## Records drawn from a dataset
════════════════
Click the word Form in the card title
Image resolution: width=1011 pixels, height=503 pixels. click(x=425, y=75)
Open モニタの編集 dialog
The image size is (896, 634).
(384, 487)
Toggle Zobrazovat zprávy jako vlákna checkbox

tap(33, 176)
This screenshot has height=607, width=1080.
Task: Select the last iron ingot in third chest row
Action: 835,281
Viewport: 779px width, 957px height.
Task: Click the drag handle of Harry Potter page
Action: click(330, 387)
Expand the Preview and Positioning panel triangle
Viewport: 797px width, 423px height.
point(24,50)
════════════════
For each line above that includes "Task", make a copy.

## Output of the exercise
Task: Select the last iron ingot in third chest row
Task: Click the drag handle of Harry Potter page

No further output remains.